= WORK REQUEST =
Within the entries below, the lines from the one with "The width and height of the screenshot is (1048, 708)." through the one with "You are a computer-use agent. This" are to be set down exactly, both ends kept.

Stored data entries
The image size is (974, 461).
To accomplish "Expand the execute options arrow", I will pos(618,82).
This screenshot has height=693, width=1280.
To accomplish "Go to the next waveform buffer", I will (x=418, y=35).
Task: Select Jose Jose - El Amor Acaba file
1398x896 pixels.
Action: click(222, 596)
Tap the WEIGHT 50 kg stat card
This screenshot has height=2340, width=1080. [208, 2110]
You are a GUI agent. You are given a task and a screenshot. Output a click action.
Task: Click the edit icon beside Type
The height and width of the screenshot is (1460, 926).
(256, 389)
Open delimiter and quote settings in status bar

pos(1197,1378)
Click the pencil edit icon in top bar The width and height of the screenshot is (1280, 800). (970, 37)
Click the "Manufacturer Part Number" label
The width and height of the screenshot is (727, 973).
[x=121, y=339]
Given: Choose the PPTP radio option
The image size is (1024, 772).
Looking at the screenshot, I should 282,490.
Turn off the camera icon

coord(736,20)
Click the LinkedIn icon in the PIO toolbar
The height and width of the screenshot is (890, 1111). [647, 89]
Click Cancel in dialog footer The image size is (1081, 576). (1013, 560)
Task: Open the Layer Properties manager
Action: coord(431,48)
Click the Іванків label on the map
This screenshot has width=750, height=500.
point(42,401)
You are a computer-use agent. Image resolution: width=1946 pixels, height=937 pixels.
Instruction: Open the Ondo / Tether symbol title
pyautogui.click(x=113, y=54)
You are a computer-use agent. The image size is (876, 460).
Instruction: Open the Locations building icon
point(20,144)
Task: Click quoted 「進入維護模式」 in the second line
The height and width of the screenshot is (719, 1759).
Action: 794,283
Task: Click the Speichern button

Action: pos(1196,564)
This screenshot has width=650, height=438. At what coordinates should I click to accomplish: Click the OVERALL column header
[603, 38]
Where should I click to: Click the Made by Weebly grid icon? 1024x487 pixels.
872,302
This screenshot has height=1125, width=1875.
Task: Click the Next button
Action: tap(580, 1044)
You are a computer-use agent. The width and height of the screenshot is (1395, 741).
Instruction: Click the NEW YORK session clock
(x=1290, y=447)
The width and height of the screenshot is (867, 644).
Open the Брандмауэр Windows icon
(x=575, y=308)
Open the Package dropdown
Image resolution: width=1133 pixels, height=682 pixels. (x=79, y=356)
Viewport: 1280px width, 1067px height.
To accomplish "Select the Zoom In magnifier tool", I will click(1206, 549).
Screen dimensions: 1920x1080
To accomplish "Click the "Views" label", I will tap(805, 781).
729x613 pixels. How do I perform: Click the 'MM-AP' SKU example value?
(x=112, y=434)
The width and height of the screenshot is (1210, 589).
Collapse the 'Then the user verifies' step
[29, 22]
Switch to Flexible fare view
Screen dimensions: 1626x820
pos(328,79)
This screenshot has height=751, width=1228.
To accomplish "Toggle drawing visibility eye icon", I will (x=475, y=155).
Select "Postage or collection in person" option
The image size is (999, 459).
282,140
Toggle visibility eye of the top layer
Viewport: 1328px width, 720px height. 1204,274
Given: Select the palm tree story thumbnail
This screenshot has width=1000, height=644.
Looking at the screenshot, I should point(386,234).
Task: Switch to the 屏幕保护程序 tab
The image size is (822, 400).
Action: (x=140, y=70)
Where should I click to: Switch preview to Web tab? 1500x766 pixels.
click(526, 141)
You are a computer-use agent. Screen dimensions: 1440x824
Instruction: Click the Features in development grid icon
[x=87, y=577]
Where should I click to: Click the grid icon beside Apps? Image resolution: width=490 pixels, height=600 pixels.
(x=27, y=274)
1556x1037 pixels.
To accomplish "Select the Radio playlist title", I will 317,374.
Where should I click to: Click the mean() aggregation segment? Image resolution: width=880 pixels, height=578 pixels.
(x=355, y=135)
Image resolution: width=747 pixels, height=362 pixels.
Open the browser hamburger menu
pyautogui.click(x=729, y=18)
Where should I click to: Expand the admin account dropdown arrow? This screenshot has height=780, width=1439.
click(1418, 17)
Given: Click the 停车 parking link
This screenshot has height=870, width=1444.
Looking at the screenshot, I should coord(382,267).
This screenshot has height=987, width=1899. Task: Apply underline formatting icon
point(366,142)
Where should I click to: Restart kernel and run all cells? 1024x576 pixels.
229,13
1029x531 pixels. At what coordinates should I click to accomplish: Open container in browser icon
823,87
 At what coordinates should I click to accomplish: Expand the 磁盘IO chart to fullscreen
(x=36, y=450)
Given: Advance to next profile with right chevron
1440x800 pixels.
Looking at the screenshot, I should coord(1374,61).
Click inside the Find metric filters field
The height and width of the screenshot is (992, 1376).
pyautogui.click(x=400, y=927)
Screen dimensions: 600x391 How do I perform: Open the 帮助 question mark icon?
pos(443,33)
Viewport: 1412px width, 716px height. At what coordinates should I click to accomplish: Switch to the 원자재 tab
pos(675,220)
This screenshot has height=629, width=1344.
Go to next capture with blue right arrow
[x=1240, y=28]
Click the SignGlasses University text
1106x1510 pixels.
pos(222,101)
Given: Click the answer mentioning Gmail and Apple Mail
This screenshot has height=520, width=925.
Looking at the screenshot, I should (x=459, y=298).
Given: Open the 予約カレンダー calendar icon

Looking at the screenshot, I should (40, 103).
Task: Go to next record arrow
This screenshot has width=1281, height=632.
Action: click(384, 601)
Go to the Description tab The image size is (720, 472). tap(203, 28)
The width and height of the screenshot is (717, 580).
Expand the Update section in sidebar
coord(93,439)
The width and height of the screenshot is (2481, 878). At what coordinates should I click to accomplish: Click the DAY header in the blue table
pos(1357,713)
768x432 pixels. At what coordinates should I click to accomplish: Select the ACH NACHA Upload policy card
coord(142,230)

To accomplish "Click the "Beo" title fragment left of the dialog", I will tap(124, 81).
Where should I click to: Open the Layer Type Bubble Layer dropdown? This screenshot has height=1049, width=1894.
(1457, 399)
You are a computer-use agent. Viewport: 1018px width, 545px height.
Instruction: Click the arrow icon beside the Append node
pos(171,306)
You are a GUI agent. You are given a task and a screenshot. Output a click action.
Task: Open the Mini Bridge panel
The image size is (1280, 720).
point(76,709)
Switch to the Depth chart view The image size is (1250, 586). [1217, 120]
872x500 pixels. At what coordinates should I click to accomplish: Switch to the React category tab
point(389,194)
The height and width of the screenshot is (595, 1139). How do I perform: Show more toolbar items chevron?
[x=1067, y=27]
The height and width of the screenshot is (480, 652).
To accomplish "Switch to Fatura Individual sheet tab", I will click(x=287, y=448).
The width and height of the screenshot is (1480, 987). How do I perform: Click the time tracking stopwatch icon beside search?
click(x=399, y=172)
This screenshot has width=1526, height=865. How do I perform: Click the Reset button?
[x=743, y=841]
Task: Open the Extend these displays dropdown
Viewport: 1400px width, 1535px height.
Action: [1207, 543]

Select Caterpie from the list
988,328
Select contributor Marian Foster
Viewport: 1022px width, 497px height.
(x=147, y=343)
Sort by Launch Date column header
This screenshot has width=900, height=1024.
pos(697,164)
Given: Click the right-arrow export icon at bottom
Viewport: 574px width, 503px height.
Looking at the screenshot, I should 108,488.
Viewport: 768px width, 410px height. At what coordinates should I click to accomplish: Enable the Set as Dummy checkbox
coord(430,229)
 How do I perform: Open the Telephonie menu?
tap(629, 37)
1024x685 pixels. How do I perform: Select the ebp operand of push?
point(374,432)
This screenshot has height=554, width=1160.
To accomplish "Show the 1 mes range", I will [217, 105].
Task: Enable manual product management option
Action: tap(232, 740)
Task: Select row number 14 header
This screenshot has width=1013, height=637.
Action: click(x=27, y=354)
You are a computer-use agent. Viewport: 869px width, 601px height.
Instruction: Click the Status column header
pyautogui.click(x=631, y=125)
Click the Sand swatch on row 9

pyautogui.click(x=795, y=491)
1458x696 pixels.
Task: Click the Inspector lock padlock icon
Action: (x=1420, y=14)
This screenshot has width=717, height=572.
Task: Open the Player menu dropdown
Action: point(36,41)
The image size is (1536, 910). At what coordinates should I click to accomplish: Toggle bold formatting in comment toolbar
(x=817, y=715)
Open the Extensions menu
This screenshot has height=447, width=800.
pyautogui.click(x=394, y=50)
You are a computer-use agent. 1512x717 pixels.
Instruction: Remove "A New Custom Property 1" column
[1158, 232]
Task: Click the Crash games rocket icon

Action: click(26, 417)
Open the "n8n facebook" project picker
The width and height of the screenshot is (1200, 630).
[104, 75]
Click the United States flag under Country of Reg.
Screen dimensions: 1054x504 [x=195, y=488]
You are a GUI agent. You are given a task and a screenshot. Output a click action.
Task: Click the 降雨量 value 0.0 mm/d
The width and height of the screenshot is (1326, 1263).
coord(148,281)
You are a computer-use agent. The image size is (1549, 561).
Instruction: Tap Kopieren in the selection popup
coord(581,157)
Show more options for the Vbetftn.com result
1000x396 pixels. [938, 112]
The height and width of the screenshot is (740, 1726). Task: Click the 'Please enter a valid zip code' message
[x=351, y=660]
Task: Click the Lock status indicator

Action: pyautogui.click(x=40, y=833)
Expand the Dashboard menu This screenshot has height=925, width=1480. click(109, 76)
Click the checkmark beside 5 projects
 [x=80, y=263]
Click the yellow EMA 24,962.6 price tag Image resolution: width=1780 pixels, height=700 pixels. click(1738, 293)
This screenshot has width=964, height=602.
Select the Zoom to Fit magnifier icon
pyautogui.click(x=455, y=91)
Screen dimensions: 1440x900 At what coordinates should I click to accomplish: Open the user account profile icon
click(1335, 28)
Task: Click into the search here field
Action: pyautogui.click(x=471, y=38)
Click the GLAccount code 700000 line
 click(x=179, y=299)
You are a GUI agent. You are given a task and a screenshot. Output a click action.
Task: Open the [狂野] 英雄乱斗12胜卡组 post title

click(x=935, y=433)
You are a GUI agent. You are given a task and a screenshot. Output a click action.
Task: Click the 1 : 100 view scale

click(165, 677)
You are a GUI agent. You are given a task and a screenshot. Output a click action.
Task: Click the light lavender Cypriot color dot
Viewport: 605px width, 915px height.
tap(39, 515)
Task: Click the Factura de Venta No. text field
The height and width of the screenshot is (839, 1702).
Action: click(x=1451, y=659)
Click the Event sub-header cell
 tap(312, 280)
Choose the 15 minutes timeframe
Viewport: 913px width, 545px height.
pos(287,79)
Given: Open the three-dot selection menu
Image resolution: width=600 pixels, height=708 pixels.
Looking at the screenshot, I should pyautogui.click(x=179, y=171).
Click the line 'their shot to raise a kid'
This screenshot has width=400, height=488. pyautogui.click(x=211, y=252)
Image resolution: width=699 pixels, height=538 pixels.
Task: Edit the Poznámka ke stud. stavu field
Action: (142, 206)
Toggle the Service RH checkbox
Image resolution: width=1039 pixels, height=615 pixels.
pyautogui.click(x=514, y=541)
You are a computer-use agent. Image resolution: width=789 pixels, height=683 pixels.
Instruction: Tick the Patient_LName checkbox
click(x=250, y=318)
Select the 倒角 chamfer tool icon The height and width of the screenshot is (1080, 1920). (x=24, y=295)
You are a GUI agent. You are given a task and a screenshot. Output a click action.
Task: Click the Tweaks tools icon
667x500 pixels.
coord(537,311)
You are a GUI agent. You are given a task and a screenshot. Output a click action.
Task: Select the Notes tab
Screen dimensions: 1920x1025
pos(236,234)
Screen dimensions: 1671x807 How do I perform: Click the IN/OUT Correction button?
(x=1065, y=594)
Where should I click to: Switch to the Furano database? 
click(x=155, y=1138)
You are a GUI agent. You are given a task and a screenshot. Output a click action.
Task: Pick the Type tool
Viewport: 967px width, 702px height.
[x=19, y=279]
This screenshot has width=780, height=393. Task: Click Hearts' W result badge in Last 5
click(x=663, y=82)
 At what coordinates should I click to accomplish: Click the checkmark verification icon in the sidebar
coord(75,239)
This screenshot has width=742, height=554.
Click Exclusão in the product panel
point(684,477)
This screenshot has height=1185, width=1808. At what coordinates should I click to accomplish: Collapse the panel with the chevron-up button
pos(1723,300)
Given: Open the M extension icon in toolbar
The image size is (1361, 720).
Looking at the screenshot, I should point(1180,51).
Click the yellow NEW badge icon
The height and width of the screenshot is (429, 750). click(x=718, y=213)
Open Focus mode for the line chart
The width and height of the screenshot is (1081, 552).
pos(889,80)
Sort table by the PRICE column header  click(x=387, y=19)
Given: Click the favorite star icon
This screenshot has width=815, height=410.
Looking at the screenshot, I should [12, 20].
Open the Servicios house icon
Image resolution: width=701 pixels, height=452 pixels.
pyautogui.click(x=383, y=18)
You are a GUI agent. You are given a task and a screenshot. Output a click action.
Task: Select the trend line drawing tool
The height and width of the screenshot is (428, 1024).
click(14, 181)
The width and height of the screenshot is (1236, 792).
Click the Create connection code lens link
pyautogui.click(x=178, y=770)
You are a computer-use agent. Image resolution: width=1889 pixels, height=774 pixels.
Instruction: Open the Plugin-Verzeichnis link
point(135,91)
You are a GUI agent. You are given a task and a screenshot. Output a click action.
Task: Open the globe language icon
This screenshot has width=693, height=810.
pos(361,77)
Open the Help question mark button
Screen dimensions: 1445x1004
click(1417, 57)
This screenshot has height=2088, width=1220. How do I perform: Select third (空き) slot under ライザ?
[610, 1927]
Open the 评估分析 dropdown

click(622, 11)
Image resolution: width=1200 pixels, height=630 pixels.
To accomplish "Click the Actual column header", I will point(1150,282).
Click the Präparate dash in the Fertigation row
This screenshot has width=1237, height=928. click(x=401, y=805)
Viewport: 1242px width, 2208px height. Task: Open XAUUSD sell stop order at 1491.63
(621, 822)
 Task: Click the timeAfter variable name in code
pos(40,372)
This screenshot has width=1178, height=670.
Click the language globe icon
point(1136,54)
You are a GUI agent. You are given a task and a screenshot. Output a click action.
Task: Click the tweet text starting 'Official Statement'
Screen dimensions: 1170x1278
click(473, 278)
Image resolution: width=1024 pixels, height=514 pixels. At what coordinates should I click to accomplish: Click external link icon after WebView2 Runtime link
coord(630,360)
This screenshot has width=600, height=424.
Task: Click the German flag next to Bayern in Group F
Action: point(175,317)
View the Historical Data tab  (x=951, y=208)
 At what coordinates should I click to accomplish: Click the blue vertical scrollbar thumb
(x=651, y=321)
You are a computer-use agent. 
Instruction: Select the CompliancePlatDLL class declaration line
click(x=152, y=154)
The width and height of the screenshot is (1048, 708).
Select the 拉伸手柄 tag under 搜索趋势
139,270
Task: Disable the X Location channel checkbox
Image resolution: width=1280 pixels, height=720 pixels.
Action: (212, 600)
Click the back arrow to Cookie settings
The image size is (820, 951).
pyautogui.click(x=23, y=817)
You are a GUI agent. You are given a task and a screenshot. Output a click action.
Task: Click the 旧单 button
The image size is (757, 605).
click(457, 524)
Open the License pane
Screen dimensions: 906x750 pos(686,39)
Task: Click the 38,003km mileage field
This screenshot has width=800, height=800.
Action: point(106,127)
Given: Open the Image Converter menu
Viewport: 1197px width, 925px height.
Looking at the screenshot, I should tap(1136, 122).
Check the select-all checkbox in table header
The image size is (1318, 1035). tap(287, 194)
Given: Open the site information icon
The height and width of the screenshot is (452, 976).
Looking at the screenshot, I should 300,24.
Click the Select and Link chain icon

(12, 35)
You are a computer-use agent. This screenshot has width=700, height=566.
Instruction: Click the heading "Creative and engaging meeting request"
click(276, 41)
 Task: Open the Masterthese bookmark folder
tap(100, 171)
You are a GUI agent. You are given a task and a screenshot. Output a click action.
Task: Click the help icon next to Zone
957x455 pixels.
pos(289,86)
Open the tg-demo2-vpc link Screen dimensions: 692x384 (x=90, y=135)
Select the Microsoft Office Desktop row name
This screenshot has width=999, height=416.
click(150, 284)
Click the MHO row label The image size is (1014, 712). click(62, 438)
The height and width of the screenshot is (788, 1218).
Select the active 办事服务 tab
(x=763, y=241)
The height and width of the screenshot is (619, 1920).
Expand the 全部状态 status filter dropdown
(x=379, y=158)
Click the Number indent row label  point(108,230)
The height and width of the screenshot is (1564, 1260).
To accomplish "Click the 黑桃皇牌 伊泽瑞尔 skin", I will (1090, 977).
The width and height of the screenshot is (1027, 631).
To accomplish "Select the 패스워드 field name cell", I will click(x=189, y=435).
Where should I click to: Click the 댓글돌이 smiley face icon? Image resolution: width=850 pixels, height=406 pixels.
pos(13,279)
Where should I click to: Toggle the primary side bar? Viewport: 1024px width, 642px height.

= RESULT OF THIS EXERCISE =
The width and height of the screenshot is (1048, 708).
Select the 拉伸手柄 tag under 搜索趋势
139,270
Task: Disable the X Location channel checkbox
Image resolution: width=1280 pixels, height=720 pixels.
Action: (212, 600)
Click the back arrow to Cookie settings
The image size is (820, 951).
pyautogui.click(x=23, y=817)
You are a GUI agent. You are given a task and a screenshot. Output a click action.
Task: Click the 旧单 button
The image size is (757, 605).
click(457, 524)
Open the License pane
Screen dimensions: 906x750 pos(686,39)
Task: Click the 38,003km mileage field
This screenshot has width=800, height=800.
Action: point(106,127)
Given: Open the Image Converter menu
Viewport: 1197px width, 925px height.
Looking at the screenshot, I should tap(1136, 122).
Check the select-all checkbox in table header
The image size is (1318, 1035). tap(287, 194)
Given: Open the site information icon
The height and width of the screenshot is (452, 976).
Looking at the screenshot, I should 300,24.
Click the Select and Link chain icon

(12, 35)
You are a computer-use agent. This screenshot has width=700, height=566.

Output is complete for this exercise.